EXERCISE GOAL ::
Count the lines in the listing below that contain the string "size", matching case exactly, and reply with that number alone.

RECORDS SHOWN ::
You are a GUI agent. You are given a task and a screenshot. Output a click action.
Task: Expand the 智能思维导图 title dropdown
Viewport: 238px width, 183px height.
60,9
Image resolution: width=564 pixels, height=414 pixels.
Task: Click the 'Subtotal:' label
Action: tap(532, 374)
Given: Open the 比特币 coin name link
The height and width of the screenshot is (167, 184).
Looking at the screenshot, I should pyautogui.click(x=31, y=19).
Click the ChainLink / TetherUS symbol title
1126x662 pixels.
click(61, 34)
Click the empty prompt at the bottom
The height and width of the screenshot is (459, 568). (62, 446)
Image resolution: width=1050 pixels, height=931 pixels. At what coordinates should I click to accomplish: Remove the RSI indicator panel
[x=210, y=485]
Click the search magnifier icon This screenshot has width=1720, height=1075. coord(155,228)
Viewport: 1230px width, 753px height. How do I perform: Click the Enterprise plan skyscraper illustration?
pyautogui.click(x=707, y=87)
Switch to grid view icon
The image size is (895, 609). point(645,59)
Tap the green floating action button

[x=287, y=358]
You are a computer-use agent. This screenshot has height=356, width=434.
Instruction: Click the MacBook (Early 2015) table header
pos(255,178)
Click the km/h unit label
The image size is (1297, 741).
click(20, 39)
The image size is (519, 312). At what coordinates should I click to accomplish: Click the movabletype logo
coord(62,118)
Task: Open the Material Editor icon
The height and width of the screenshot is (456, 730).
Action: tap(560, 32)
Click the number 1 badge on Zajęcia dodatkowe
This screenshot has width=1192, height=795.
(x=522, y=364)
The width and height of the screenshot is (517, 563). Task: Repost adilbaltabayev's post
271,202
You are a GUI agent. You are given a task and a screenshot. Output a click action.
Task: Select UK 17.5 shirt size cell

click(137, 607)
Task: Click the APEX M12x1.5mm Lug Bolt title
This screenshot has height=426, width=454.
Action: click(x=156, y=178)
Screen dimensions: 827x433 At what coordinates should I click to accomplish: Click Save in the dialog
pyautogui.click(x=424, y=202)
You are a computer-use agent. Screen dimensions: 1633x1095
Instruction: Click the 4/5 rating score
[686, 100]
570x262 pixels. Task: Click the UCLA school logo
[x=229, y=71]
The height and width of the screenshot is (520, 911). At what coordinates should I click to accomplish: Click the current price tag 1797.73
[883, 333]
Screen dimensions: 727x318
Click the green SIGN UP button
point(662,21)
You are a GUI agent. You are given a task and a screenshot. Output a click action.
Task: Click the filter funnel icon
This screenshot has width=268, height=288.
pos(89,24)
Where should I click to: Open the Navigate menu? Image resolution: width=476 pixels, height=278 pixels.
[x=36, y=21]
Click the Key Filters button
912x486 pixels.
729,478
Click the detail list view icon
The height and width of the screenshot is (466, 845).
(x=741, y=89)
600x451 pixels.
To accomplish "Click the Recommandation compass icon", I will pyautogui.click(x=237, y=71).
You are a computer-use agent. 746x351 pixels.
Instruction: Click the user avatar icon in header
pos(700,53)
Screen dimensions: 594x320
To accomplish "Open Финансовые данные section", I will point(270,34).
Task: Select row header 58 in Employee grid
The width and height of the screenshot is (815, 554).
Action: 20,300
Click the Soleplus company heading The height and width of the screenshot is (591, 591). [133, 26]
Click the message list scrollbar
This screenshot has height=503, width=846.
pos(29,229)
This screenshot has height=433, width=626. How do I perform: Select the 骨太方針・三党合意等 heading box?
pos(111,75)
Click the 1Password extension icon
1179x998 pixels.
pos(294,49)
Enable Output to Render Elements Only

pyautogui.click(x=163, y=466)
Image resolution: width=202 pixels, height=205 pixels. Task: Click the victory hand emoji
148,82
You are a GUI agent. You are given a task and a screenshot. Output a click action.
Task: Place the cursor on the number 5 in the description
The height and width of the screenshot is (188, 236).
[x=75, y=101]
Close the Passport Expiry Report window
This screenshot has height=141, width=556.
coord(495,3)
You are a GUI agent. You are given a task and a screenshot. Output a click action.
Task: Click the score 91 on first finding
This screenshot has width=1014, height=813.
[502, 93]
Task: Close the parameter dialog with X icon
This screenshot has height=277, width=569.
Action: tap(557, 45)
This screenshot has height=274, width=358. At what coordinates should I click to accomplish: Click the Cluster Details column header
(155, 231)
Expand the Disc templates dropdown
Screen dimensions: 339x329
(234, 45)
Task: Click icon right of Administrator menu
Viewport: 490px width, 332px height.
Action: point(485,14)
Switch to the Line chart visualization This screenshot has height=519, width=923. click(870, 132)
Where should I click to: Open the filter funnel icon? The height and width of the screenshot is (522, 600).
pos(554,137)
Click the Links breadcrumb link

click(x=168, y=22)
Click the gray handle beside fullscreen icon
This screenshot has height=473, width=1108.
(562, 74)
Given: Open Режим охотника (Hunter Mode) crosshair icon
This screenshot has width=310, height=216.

COMPLETED TASK ::
4